Page excerpt:

----

You can also call rdd.saveAsHadoopDataset and use the DBOutputFormat that
Hadoop provides:
http://hadoop.apache.org/docs/r2.3.0/api/org/apache/hadoop/mapred/lib/db/DBOutputFormat.html


On Thu, Mar 13, 2014 at 4:17 PM, Patrick Wendell <pwend...@gmail.com> wrote:

> Hey Nicholas,
>
> The best way to do this is to do rdd.mapPartitions() and pass a
> function that will open a JDBC connection to your database and write
> the range in each partition.
>
> On the input path there is something called JDBC-RDD that is relevant:
>
> http://spark.incubator.apache.org/docs/latest/api/core/index.html#org.apache.spark.rdd.JdbcRDD
>
> https://github.com/apache/spark/blob/master/core/src/main/scala/org/apache/spark/rdd/JdbcRDD.scala#L73
>
> - Patrick
>
> On Thu, Mar 13, 2014 at 2:05 PM, Nicholas Chammas
> <nicholas.cham...@gmail.com> wrote:
> > My fellow welders,
> >
> > (Can we make that a thing? Let's make that a thing. :)

----

Apply what you read:
1. List every web address that appears in the Spark email thread.
2. Transcribe the stretch of the Spark email thread from "On Thu, Mar 13, 2014 at 4:17" through "in each partition.".

----

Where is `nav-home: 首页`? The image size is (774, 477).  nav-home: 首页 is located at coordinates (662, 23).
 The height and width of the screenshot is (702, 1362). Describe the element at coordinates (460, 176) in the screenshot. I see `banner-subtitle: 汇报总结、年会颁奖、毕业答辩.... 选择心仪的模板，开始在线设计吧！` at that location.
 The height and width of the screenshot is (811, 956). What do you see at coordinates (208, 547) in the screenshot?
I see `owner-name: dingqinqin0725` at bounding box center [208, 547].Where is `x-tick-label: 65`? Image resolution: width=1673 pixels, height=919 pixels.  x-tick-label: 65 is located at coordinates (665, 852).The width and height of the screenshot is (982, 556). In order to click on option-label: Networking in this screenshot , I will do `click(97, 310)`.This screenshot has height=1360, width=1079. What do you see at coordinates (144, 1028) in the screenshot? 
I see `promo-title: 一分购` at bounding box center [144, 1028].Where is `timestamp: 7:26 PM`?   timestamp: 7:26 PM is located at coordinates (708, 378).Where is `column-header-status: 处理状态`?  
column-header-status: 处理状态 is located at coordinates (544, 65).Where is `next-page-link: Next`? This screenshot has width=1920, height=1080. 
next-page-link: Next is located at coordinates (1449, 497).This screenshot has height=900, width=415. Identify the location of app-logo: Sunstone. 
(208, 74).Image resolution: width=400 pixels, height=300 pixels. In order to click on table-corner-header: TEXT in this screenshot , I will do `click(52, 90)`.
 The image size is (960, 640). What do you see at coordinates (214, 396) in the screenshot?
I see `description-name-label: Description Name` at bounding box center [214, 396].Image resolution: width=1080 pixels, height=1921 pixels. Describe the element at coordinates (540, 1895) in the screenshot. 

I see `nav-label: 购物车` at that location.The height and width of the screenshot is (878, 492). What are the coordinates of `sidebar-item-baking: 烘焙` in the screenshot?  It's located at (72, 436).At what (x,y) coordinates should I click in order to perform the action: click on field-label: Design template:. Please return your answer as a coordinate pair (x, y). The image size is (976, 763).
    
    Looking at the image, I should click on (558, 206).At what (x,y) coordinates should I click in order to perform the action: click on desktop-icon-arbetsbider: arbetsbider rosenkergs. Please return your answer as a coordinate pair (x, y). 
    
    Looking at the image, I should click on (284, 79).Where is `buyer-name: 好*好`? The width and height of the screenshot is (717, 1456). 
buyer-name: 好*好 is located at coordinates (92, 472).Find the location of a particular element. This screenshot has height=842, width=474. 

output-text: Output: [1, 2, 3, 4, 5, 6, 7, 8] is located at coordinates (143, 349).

----

Solutions by task:
1.
http://hadoop.apache.org/docs/r2.3.0/api/org/apache/hadoop/mapred/lib/db/DBOutputFormat.html
http://spark.incubator.apache.org/docs/latest/api/core/index.html#org.apache.spark.rdd.JdbcRDD
https://github.com/apache/spark/blob/master/core/src/main/scala/org/apache/spark/rdd/JdbcRDD.scala#L73

2.
On Thu, Mar 13, 2014 at 4:17 PM, Patrick Wendell <pwend...@gmail.com> wrote:

> Hey Nicholas,
>
> The best way to do this is to do rdd.mapPartitions() and pass a
> function that will open a JDBC connection to your database and write
> the range in each partition.